*Instructions for the task*.
Up to and including the line containing "Contact (32, 1950)", set down each line of the entries below exactly, starting from the first, and leave out the rest.

------------------------------------

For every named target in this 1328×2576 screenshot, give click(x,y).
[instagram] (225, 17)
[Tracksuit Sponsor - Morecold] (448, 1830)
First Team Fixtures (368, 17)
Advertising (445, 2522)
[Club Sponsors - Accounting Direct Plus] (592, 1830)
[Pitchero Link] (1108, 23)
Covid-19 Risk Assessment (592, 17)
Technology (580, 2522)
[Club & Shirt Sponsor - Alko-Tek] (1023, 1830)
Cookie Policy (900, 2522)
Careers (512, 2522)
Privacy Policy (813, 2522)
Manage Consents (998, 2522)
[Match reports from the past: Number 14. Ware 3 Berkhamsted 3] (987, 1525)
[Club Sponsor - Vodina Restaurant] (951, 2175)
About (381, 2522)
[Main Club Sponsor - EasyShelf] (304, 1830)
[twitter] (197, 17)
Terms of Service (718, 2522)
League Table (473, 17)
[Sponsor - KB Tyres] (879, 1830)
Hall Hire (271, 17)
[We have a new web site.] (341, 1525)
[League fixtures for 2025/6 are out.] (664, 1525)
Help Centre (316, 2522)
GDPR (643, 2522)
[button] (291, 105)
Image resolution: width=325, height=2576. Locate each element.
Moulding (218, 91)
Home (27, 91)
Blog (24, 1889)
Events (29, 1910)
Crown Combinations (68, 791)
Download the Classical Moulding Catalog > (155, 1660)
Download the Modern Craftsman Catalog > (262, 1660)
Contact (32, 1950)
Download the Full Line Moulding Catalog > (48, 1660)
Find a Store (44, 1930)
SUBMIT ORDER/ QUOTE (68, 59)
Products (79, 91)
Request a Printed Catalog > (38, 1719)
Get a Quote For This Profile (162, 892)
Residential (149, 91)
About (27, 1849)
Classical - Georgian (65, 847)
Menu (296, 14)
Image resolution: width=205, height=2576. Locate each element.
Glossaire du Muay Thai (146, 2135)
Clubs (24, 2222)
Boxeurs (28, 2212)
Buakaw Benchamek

------------------------------------

*Reply*.
For every named target in this 1328×2576 screenshot, give click(x,y).
[instagram] (225, 17)
[Tracksuit Sponsor - Morecold] (448, 1830)
First Team Fixtures (368, 17)
Advertising (445, 2522)
[Club Sponsors - Accounting Direct Plus] (592, 1830)
[Pitchero Link] (1108, 23)
Covid-19 Risk Assessment (592, 17)
Technology (580, 2522)
[Club & Shirt Sponsor - Alko-Tek] (1023, 1830)
Cookie Policy (900, 2522)
Careers (512, 2522)
Privacy Policy (813, 2522)
Manage Consents (998, 2522)
[Match reports from the past: Number 14. Ware 3 Berkhamsted 3] (987, 1525)
[Club Sponsor - Vodina Restaurant] (951, 2175)
About (381, 2522)
[Main Club Sponsor - EasyShelf] (304, 1830)
[twitter] (197, 17)
Terms of Service (718, 2522)
League Table (473, 17)
[Sponsor - KB Tyres] (879, 1830)
Hall Hire (271, 17)
[We have a new web site.] (341, 1525)
[League fixtures for 2025/6 are out.] (664, 1525)
Help Centre (316, 2522)
GDPR (643, 2522)
[button] (291, 105)
Image resolution: width=325, height=2576. Locate each element.
Moulding (218, 91)
Home (27, 91)
Blog (24, 1889)
Events (29, 1910)
Crown Combinations (68, 791)
Download the Classical Moulding Catalog > (155, 1660)
Download the Modern Craftsman Catalog > (262, 1660)
Contact (32, 1950)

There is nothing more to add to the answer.